Dataset entries
------------------------------------

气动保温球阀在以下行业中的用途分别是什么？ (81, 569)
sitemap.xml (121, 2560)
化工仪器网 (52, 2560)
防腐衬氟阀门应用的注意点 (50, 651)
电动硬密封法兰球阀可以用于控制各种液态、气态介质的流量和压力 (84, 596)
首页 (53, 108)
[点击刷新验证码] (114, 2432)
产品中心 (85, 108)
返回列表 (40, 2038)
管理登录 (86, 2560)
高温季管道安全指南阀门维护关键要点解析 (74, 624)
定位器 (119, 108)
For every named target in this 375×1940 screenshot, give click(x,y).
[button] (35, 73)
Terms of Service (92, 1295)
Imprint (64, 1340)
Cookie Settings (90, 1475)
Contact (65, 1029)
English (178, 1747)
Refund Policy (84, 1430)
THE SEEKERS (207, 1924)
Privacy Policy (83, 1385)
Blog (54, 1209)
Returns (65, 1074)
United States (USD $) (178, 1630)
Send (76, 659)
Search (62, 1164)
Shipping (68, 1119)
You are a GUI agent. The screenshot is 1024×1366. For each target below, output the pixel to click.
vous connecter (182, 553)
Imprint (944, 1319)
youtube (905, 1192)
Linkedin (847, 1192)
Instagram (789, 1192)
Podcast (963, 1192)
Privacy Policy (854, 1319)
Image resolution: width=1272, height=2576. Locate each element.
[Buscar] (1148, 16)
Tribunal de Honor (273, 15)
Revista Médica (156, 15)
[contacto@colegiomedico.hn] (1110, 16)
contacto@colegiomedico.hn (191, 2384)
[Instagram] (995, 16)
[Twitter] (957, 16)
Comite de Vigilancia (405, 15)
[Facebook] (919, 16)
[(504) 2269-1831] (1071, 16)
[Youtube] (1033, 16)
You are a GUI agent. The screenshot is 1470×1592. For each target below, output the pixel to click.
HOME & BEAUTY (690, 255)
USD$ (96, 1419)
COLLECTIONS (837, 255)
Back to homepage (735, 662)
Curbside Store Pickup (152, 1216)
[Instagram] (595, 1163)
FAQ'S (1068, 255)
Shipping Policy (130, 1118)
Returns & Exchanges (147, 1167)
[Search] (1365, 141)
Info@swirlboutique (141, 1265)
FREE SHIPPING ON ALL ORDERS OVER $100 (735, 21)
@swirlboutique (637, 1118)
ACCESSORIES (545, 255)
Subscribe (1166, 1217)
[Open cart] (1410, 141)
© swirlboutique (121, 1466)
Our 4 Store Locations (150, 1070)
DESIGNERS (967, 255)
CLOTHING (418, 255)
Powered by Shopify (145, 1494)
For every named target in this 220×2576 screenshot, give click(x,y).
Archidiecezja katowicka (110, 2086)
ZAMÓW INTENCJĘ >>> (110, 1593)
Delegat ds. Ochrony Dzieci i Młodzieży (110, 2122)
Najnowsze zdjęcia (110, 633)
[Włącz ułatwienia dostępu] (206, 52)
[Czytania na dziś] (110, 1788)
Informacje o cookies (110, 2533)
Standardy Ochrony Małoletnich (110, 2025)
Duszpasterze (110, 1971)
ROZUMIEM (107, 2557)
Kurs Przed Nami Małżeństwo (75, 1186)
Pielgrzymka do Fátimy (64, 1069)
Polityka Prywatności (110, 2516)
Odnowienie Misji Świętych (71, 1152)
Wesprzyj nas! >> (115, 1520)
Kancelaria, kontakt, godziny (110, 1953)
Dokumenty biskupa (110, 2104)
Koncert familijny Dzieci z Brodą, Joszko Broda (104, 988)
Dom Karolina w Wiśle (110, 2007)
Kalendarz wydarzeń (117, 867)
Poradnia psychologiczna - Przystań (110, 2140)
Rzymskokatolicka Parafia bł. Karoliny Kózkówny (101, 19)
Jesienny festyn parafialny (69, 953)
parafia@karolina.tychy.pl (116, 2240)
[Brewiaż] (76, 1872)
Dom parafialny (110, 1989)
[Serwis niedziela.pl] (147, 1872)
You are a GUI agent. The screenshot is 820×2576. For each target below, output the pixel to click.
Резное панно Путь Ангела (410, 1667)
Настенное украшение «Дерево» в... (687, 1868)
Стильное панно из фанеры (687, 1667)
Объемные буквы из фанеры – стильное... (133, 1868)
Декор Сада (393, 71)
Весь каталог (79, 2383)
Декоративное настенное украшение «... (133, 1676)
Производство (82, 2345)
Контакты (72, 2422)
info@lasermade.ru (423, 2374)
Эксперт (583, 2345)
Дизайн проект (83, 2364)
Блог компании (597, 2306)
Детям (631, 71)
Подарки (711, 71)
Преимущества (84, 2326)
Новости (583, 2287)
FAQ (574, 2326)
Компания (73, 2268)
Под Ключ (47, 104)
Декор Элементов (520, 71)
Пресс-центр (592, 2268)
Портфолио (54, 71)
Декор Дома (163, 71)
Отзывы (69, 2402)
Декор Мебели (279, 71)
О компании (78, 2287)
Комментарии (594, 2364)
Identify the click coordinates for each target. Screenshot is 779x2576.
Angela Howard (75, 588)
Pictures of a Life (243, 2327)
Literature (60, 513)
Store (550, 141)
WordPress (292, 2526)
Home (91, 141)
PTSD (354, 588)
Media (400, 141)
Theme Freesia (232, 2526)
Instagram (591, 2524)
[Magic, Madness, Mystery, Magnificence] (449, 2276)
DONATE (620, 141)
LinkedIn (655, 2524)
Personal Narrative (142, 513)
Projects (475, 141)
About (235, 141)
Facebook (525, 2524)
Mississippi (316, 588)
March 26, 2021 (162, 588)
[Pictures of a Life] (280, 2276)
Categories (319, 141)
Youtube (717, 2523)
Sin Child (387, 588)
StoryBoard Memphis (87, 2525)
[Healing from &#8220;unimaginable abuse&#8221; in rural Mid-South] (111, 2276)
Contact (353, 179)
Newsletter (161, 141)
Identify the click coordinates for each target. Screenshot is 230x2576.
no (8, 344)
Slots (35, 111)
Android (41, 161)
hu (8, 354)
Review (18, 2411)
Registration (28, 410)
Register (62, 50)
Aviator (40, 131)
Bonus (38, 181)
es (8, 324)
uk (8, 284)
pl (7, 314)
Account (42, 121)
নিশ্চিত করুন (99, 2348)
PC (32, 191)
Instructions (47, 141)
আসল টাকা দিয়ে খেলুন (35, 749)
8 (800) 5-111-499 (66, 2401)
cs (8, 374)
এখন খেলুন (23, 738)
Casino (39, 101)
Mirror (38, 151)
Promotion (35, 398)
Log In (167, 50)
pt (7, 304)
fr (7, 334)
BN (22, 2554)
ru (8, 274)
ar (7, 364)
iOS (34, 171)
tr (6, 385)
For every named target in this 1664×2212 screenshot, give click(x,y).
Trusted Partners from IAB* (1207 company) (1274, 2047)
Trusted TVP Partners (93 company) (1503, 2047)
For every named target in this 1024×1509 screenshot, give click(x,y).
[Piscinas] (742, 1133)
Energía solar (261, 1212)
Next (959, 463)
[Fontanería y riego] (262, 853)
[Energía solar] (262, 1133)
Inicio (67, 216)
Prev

------------------------------------

Lines from the top of the entries above to the line that contains "THE SEEKERS (207, 1924)" should be set down exactly, please, with both ends kept and nothing added.

气动保温球阀在以下行业中的用途分别是什么？ (81, 569)
sitemap.xml (121, 2560)
化工仪器网 (52, 2560)
防腐衬氟阀门应用的注意点 (50, 651)
电动硬密封法兰球阀可以用于控制各种液态、气态介质的流量和压力 (84, 596)
首页 (53, 108)
[点击刷新验证码] (114, 2432)
产品中心 (85, 108)
返回列表 (40, 2038)
管理登录 (86, 2560)
高温季管道安全指南阀门维护关键要点解析 (74, 624)
定位器 (119, 108)
For every named target in this 375×1940 screenshot, give click(x,y).
[button] (35, 73)
Terms of Service (92, 1295)
Imprint (64, 1340)
Cookie Settings (90, 1475)
Contact (65, 1029)
English (178, 1747)
Refund Policy (84, 1430)
THE SEEKERS (207, 1924)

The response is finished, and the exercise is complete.